La Academia sueca, que premió pronto a Beckett pero dejó pasar los días de Dinesen y Nabokov, reconoce ahora en Brodski no sólo al gran poeta, sino al desplazado, a la voz que dice su discurso desde la lejanía de la casa y la patria (según la terminología de Bloch) y en el trayecto y macla de las lenguas. Profundamente ruso por escuela y temperamento, como podía verse en su primera selección poética traducida al inglés en 1973, sólo un año después de su exilio norteamericano, los 15 transcurridos desde entonces han aireado el cuadro referencial de Brodski sin por ello perder su palabra poética la punta y el acento de su origen.En el verso inicial de su extenso poema de 1975-1976 A part of speech, el primero que Brodski se atrevió a traducirse él solo al inglés, el autor proclama: "Yo nací y crecí en los marjales bálticos", para después concluir con lo que tanto es una poética como una confesión de parte: "Lo que impide ser falso al corazón en esta región llana / es que no hay dónde esconderse y sí lugar de sobra para las visiones. / Sólo el ruido necesita el eco y teme su carencia". Más allá de la cándida demarcación geográfica, llama la atención en estos versos el tinte afirmativo, casi autocomplaciente, de una espiritualidad sin tapaderas que evoca a Anna Akhmatova y Mandelstam, los dos grandes poetas del silencio forzoso y la memoria ganada de las cosas, a los que Brodski constantemente ha vuelto en homenaje.

Pero el visionario de los grandes espacios, el que no acepta los refugios de la grandilocuencia, juega al escondite con las lenguas. Traducido y apreciado en los circuitos poéticos anglosajones cuando aún vivía, precariamente, preso, en la URS S, ya desde 1965 colaboró con sus selectos traductores occidentales, hasta que, establecido en Estados Unidos, se empezó, como hemos dicho, a traducir a sí mismo y ahora, desde 1977, escribe también directamente poesía en inglés. Pero otros sonidos, otros ecos, algunos muy remotos, le han llamado, en su deseo de retorcer la línea del poema con las mezclas del mundo (el redoble interrumpido de los tambores de una marcha fúnebre militar en su A la muerte de Zhukov, el tonillo del tango en 1867, su peculiar versión de las sextillas de pie quebrado de Jorge Manrique en Mérida). Leer al Brodski poeta de los últimos 10 años produce el efecto vertiginoso de encontrar la pureza telúrica y el cuño religioso de los modernos místicos rusos viajados -sin las depredaciones del turismo- por territorios de fantasía y paisajes verbales cosmopolitas.
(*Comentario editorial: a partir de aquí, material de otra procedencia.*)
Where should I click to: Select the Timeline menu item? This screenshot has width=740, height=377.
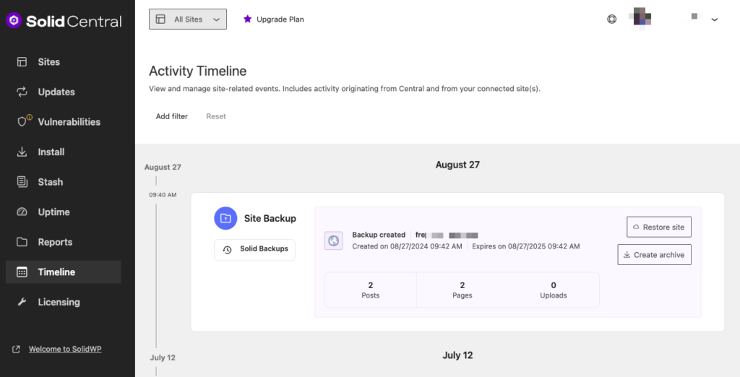point(56,272)
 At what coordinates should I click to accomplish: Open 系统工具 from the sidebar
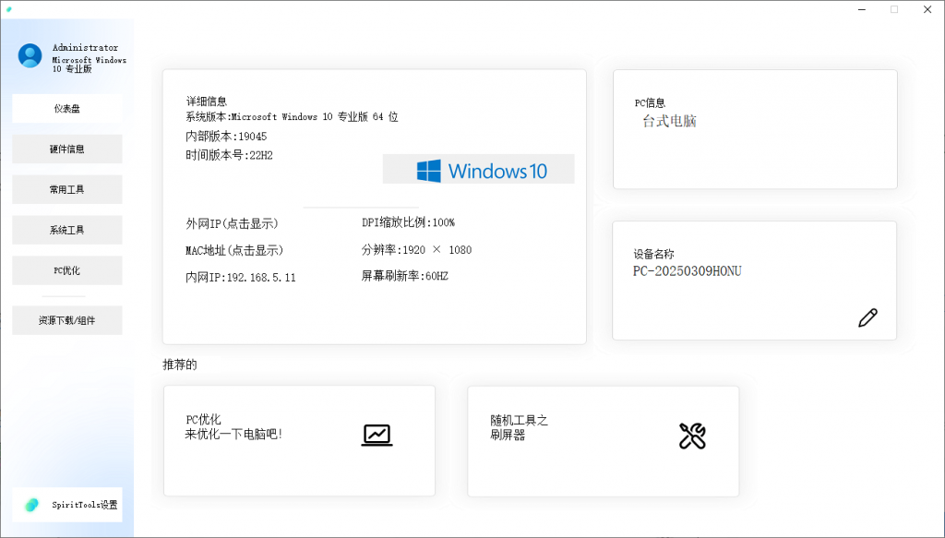pos(66,230)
Por eso es posible afirmar que en Brodski se encarna una figura definitiva del repertorio ¡cónico de la modernidad: el artista sin suelo firme, desnaturalizado, embarcado contra su voluntad o por la fuerza de su voluntad en el proyecto de hacer habitación con las palabras, fundando en torno a sí una naturaleza compuesta, artificial, en la que dan color y aroma plantaciones de muy variado clima.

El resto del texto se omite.